Hashirama gasped and Sakura's shoulders slumped. They had a bad feeling about this.

"Naturally, he flipped. I told him, my fingers were just as injured as his fucking foot!" she held up her index finger, which, now the company noticed was bent forward at a slightly awkward angle. It looked painful.

"Oh, Karin," said Sakura, reaching out and examining the slightly purple hue around her joint. "You should get this wrapped up. I'll give you some ointment."

"Thanks, babe," said Karin, patting Sakura's head affectionately while Hashirama silently lamented Karin's clumsiness.

"Anyway," she continued, "We had this huge fight and he said, and I quote, 'Jesus Fucking Christ you annoying woman!"

"Asshole," said Sakura, without inflection.

"Totally," agreed Hashirama.

"So I asked him what crawled up his ass and died and he said it was his foot that was actually dying. We ended up taking a taxi to the ER and I kind of left him there," Karin finished morosely.

No one said anything for a while. It was a conjoined mourning of something lost. a minute later, they resumed eating.

"Baby Daddy tried to arrange a romantic dinner," started Sakura.

"No," laughed Karin, "Knowing him, it probably ended in disaster."

"He left the lasagna in the oven, too long. The smoke alarm went off and beeped for eternity. We ended up eating Chinese take-out on the back porch," she explained. "It was amazing."

Hashirama, had he been younger and/or of the opposite gender might have squealed.

"You two are disgusting," sighed Karin, smiling past a spoonful of salsa.

"In love," corrected Sakura.

"Reminds me of your epic crush on Tobirama," Karin smirked.

"What?" Hashirama smiled, pointedly mishearing to avoid severe blunt trauma to his ears.

"Sakura had a crush on Tobirama," explained Karin.

Sakura wholehearted shrugged. "It's true. I still kind of do."

"…B-but—What?"

"It's alright, Gramps," Karin mock consoled while surreptitiously sneaking a huge bite of his parfait.

"Tobirama? My Tobirama?" Hashirama gaped.

"Technically, he's not yours. And yes. He's hot."

Hashirama appeared appalled. In all his years, he had never, not one single time, known anyone enamored with Tobirama, of all people. He was prissy, prickly, had a terrible superiority complex and loved hating Madara.

"Does Sasuke-kun know?"

"Some secrets, you take to the grave," Sakura recited wisely.

Such was his distress, Hashirama couldn't speak for quite a few minutes; just stared out the window in listless discomfiture. "Oh," he perked up, for Sasuke walked down the street, right on time.

"Aw," Karin cooed. Today Sarada sat proudly on his shoulders, clutching at his hair to keep her balance and laughing her delight. Sasuke had one careful hand around each leg, and walked leisurely. Sunlight dappled his face, catching at his cheekbones and glowing through his lashes.

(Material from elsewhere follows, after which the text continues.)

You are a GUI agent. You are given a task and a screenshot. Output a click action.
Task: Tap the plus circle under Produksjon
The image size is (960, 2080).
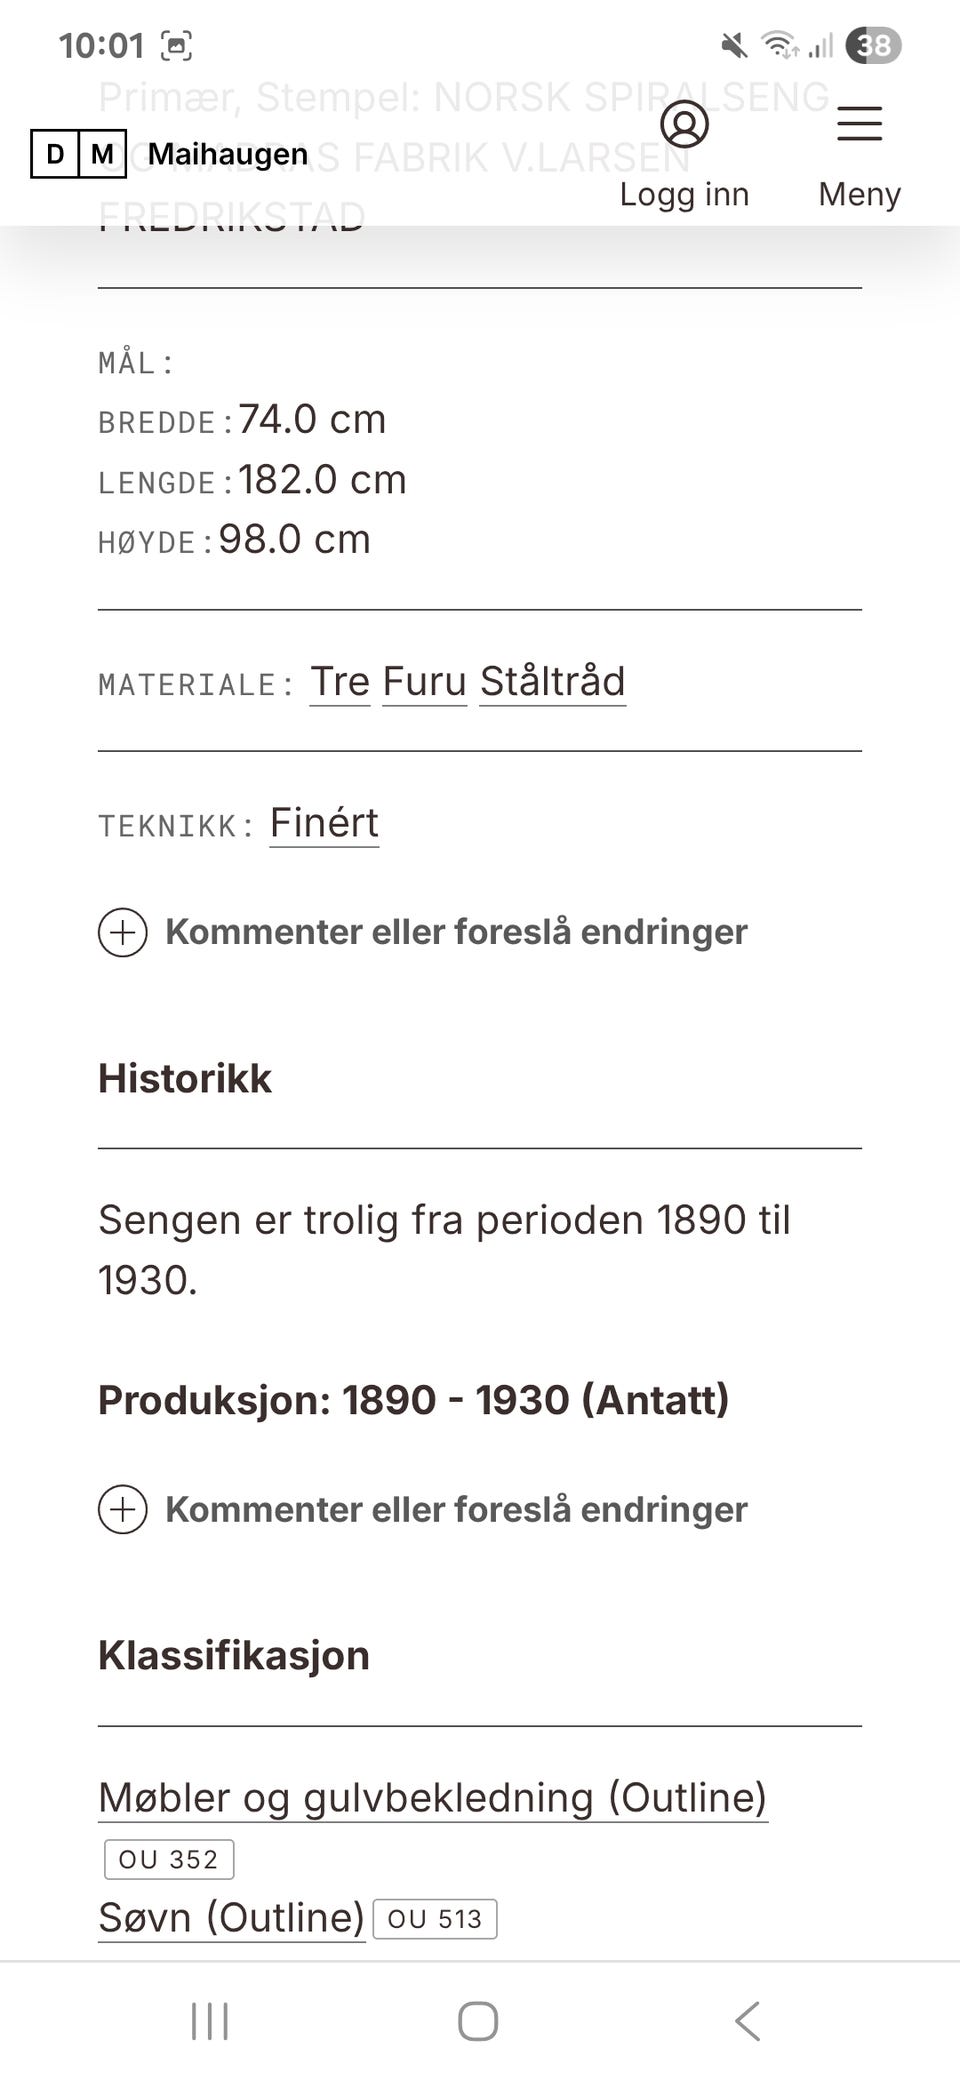123,1509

Sakura grinned and waved, and stopping just outside the window, Sarada , as per ritual, blew her a kiss. Sakura caught it and mimed putting it in her heart.

"You lucky bitch," sighed Karin.

"You bet I am," said Sakura, getting up and gathering her coat. "See you next week," she shouted over her shoulder.

"That child might just melt Madara's heart," stated Hashirama thoughtfully.

"You know what?" asked Karin, "She just might."